Fragment Assembly in DNA Sequencing
with Dumitru Brinza and Mark Chaisson

Imagine several copies of a book cut by scissors into 10 million small pieces. Each copy is cut in an individual way so that a piece from one copy may overlap a piece from another copy. Assuming that 1 million pieces are lost and the remaining 9 million are splashed with ink, try to recover the original text. After doing this you'll get a feeling of what a DNA sequencing problem is like. Classical sequencing technology allows a biologist to read short (300- to 500-letter) fragments per experiment (each of these fragments corresponds to one of the 10 million pieces). Computational biologists have to assemble the entire genome from these short fragments, a task not unlike assembling the book from millions of slips of paper. The problem is complicated by unavoidable experimental errors(ink splashes).

For the last twenty years, fragment assembly in DNA sequencing followed the "overlap - layout - consensus" paradigm that is used in all currently available assembly tools. Although this approach proved to be useful.The existing algorithms make assembly errors and are often unable to resolve repeats even in prokaryotic genomes.
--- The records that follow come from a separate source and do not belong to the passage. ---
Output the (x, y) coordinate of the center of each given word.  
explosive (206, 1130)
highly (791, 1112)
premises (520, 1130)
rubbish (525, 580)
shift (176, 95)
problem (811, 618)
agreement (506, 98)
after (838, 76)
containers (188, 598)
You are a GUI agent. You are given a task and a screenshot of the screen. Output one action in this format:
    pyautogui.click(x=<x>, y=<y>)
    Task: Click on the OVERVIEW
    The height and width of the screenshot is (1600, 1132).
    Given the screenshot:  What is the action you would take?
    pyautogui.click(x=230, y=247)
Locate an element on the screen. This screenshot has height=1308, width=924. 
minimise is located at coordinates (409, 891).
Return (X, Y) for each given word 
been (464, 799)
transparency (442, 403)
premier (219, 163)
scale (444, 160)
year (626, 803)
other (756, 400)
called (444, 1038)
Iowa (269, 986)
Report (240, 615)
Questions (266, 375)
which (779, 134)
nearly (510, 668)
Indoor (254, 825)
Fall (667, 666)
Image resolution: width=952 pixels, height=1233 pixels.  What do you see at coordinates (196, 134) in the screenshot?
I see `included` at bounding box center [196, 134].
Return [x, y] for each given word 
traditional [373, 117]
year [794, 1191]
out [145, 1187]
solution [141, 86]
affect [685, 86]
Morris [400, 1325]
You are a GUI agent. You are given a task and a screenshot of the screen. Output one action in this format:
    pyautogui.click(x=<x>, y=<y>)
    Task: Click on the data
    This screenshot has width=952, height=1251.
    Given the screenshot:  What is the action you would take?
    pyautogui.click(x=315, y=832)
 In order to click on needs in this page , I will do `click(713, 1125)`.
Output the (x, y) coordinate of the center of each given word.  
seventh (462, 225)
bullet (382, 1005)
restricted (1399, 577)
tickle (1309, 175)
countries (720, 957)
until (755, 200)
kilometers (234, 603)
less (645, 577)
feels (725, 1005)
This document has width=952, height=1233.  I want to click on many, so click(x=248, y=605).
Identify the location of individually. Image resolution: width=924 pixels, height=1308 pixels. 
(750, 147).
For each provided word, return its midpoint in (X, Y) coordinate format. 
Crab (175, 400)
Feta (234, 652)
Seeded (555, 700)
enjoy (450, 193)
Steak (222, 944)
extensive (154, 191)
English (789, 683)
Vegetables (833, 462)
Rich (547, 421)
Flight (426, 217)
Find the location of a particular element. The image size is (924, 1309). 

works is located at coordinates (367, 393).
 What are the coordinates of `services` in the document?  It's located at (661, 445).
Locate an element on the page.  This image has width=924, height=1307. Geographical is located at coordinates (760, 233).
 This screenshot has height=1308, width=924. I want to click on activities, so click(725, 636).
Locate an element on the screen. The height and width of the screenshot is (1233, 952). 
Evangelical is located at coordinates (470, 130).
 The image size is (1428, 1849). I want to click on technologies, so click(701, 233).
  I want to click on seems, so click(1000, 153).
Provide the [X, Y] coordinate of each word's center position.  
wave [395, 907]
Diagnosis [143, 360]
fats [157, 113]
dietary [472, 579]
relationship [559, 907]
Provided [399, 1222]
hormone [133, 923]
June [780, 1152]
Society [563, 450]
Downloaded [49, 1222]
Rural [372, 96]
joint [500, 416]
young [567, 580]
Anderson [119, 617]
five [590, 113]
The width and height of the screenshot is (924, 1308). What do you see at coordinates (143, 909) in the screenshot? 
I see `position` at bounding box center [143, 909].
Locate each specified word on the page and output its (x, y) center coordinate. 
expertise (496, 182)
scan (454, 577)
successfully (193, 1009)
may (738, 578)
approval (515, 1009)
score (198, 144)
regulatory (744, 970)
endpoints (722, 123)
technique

Biologists are well-aware of these errors and are forced to carry additional experiments to verify the assembled contigs.

 We abandon the classical "overlap - layout - consensus" approach in favor of a new Eulerian approach. Our main result is the reduction of the fragment assembly to a variation of the classical Eulerian path problem. This reduction opens new possibilities for repeat resolution and allows one to generate solutions of the fragment assembly problems. We are currently exploring applications of the Eulerian approach to the emerging short read technologies developed by 454 Life Sciences, Illumina and ABI.